Il partito deve voltare decisamente pagina, come ha detto il nuovo segretario, (con dentro o fuori Renzi che non partecipa alle riunioni ufficiali ed ieri era assente nell’assemblea nazionale) accreditando l’ipotesi di una possibile uscita dal partito. Si deve profondamente rinnovare nella Segretaria mettendovi dentro uomini nuovi senza lottizzazione.  I capi gruppo di Camera e Senato dovrebbero rimettere il loro mandato e sottoporsi ad una nuova investitura. Ma il rinnovamento radicale del partito, nei vertici e negli organi dirigenti non può non comportare un profondo cambiamento della linea politica già dalle prossime elezioni europee con una lista aperta ed inclusiva nelle quali il messaggio che deve passare con forza e un’Europa dell’integrazione non solo economica. Non quella che propongono i sovranisti alla Orban di Salvini e di La Pen, con i Parlamenti sovrani, una politica estera, di difesa, interna ed economica, che toglie poteri alla Commissione ed al Parlamento, ma di un’Europa sul tipo della federazione degli Stati Uniti. Maggiore Europa e politica comune. In politica interna – ha rivendicato Zingaretti – bisognerà riscoprire i diritti via via abbandonati; la dignità delle persone; una più equa distribuzione della ricchezza (altro che tassa uguale per tutti!); lotta alla povertà; maggiori investimenti, lotta all’evasione fiscale.

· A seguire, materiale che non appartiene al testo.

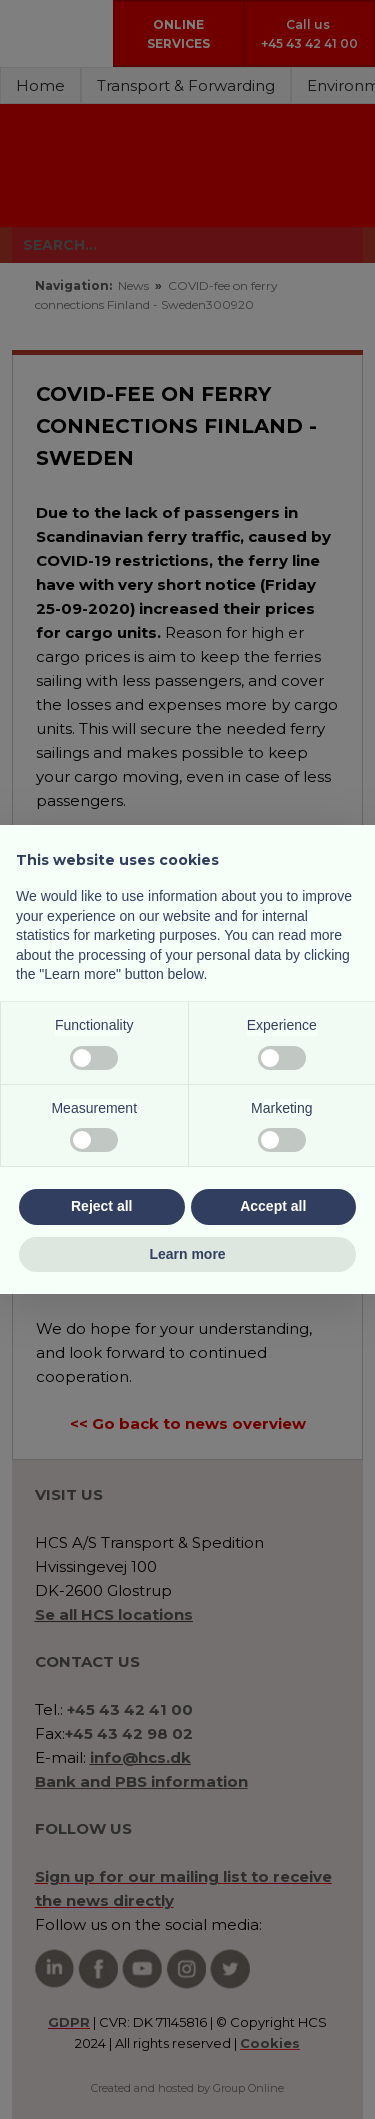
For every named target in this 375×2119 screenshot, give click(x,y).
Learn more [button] (187, 1254)
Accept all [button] (273, 1206)
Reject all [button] (101, 1206)
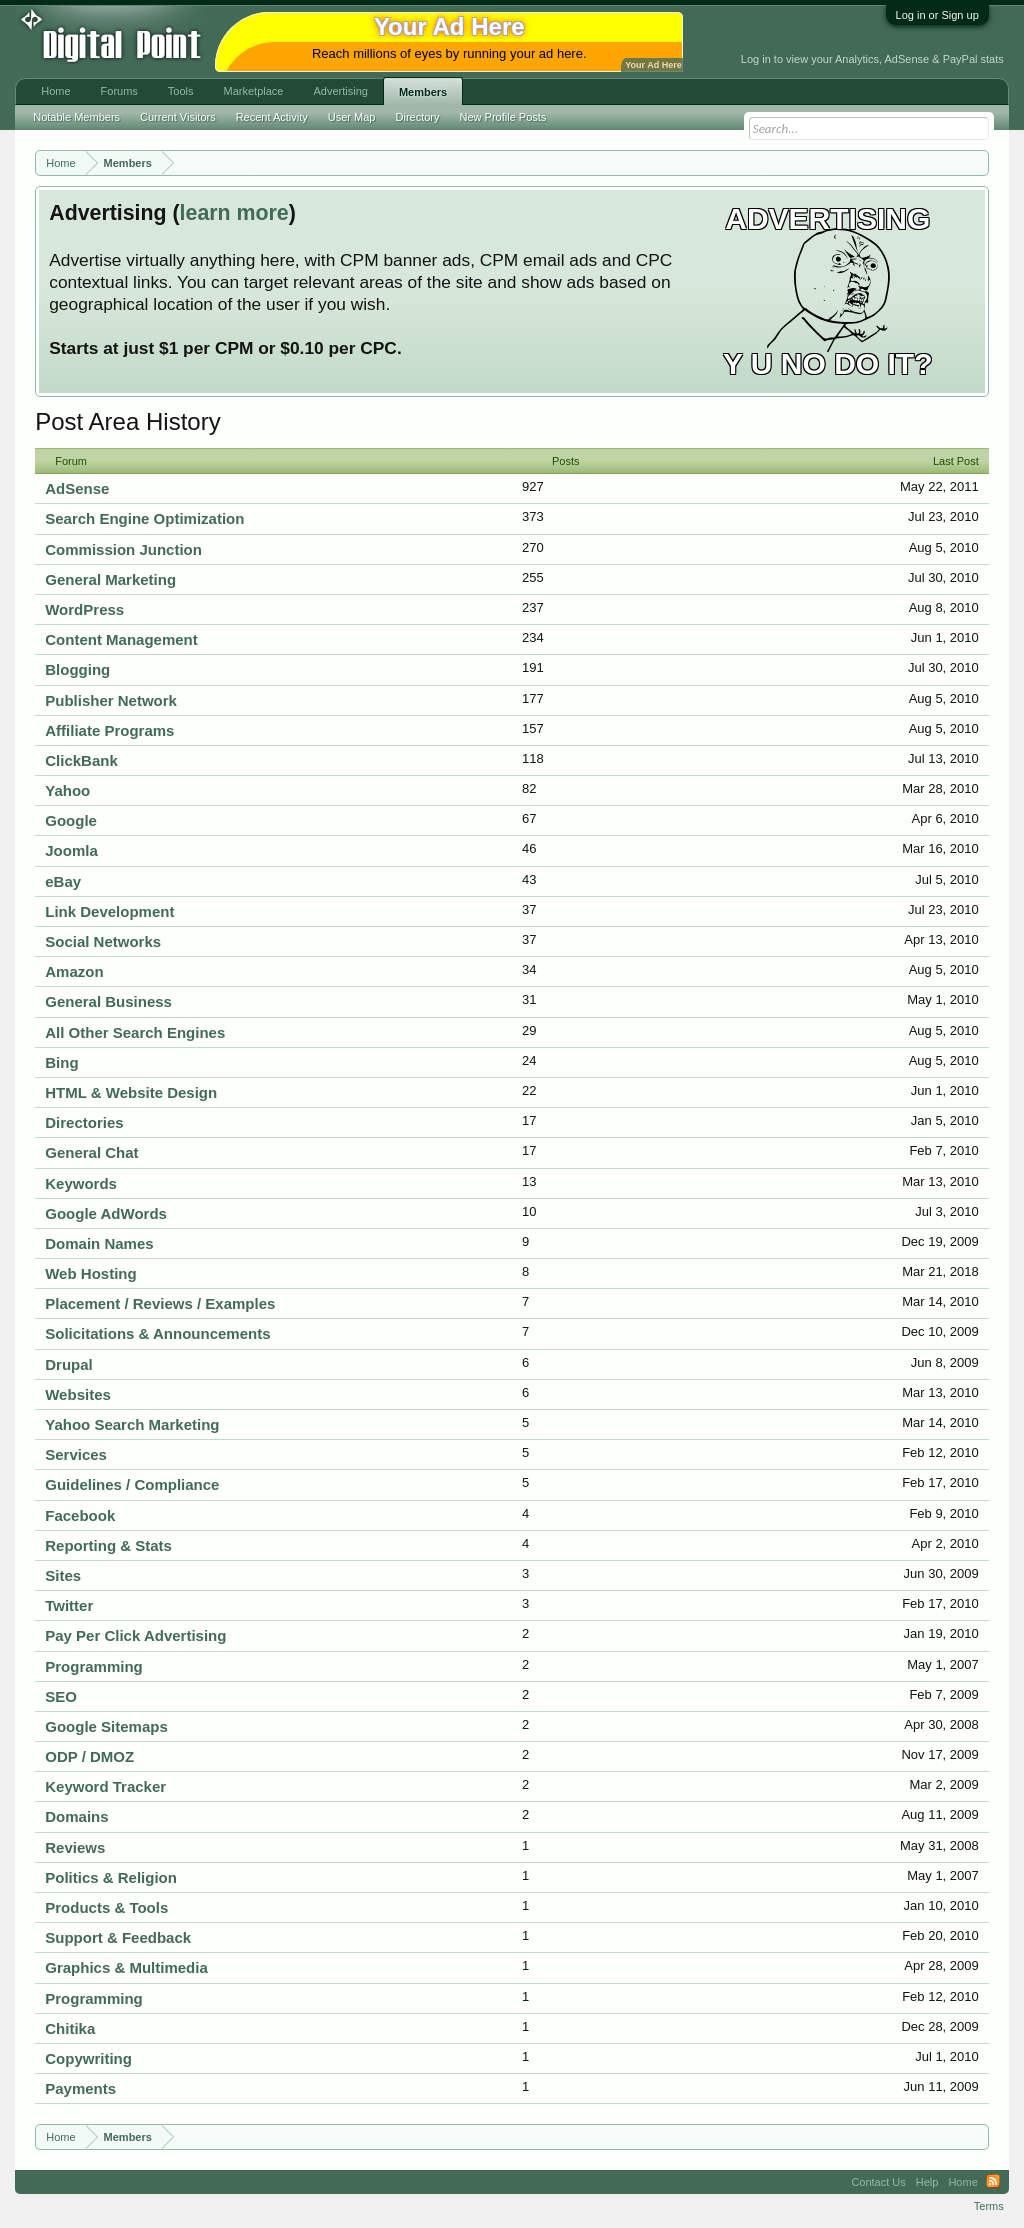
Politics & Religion (111, 1877)
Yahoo (67, 790)
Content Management (121, 639)
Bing (61, 1062)
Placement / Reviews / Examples (160, 1303)
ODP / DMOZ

Ma non è ancora sufficiente! Il PD deve ritrovare il suo popolo con una politica di inclusione prestando più attenzione del ceto medio, della società civile, del terzo settore, del volontariato. Bisogna ritrovare il mondo della cultura e l’interesse dei giovani che restano i grandi assenti della vita politica del Paese e sono costretti ad emigrare. Infine bisogna ricercare una politica di alleanze. Il partito, anche se a vocazione maggioritaria, non può pensare di unificare, anche se in modi nuovi ed originali, il popolo della sinistra e non fermarsi a prospettare nuove elezioni anticipate in tempi brevi perché, anche se dovesse avere un consenso insperato, non avrebbe mai da solo i numeri per governare senza alleanze, anche perché le possibilità di vittoria di una destra a guida Salvini (con Berlusconi a salvaguardia dei suoi interessi aziendali!) non sono da prendere sotto gamba. Importante, nel breve medio termine, è lavorare perché il governo giallo verde, duri il meno possibile, per evitare danni maggiori al Paese. Bisognerebbe lavorare per far emergere ancora di più le contraddizioni e le differenze tra i due anomali alleati e per scardinare il patto di potere che sta portando l’Italia nel baratro, magari inventandosi una soluzione provvisoria: Governo del Presidente, di Salute pubblica, di garanzia costituzionale …) che serva, in attesa di una decantazione politica, a non far precipitare l’economia. Bisogna ritrovare il senso della politica finendola, una buona volta per tutte, di parlare sola alla pancia della gente e di stare in continua campagna elettorale. E’ una sfida nella quale si misurerà il futuro del PD derenziato ed anche quello dell’Italia.